Sister Wendy Beckett, the cloistered nun who went out of seclusion to become a celebrity television art critic and historian, died Wednesday at England’s Carmelite Monastery Quidenham in Norfolk, according to the BBC. She was 88 years old.
She graduated from Oxford University as an honor student in literature in 1954 but taught herself the history of art from the hermit's trailer where she lived on the grounds of a Carmelite monastery in Norfolk, England.
At an art exhibit in Norfolk, where a BBC camera crew happened to be taping a documentary about feminist author Germaine Greer, Beckett was asked to give her impression of the show on tape. It launched her television career.
She cut an unconventional figure for a television personality with her black nun's habit and oversized eyeglasses.
From the airing of her first series, “Sister Wendy's Odyssey,” in 1992, she evaluated artworks.
Her unique style drew close to 4 million viewers.
She was born Wendy Beckett, in East London, South Africa, one of two children. Her father was a bank clerk who later changed careers to be a doctor. “From the time I was age 2, my family knew that I would be a nun,” she once said.
When she was a child, her family moved to Edinburgh, Scotland, where her father attended medical school before they returned to South Africa. At 16, she entered the Sisters of Notre Dame in England and began religious life as Sister Michael. Later, as an act of humility, she reclaimed her given name. She didn't like “Wendy.”
At Oxford University, as a student in her early 20s, Beckett lived in a nun's hostel and soon after graduation moved back to South Africa to teach in a religious school. But persistent heart trouble and a history of epilepsy drained her strength. Health problems combined with the dream of a contemplative life, which she had abandoned when she entered her order of teaching nuns, led Beckett back to England.

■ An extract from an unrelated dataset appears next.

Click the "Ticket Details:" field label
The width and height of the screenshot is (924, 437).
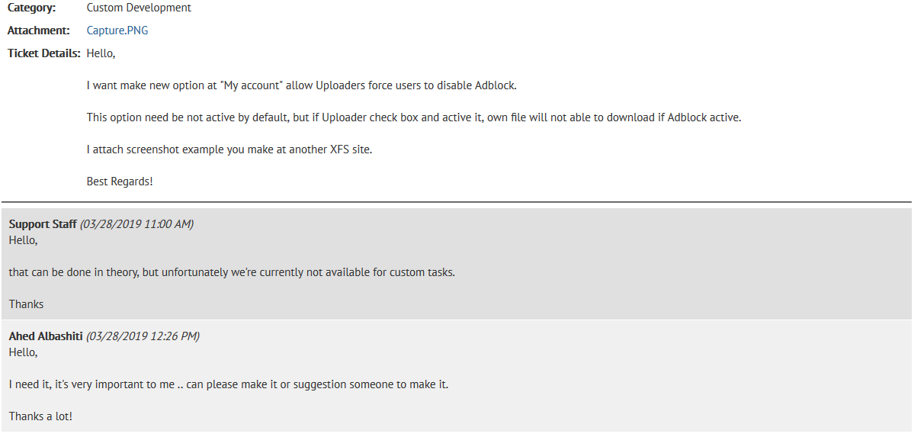[44, 53]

In the early 1970s, she was released from her vows as a Sister of Notre Dame and changed her religious status to “consecrated virgin,” with the blessing of the Vatican. From then on, she was not a member of any religious order but continued to wear a homemade black habit, a variation on the one she wore as a Sister of Notre Dame.
Asked once to explain her choice, she said, “I am a nun. I will always be a nun.” She had spent more than 20 years in a convent, perfecting the ways of religious life. As a hermit, she did not feel the need to belong to any particular order.
The Carmelites offered her a home on their property and took care of her for the rest of her life. They delivered her meals to the unheated trailer where she slept on the floor. She in turn contributed most of her income to the convent.
By 2002, Beckett had published some 20 books and completed 11 art programs for public television. Royalties and residuals amounted to an income large enough for her to replace her trailer-hermitage for a newer model, with heat, and to put aside some money for her retirement, as well as help pay the convent's expenses.
Often in frail health, she spent most of her public life in a wheelchair “If you don't know about God, art is the only thing that can set you free,” she explained. “It challenges the human spirit to accept a deeper reality.”
One of her last programs was “Sister Wendy at the Norton Simon Museum,” which aired in October 2002.
Beckett is survived by her sister, Barbara.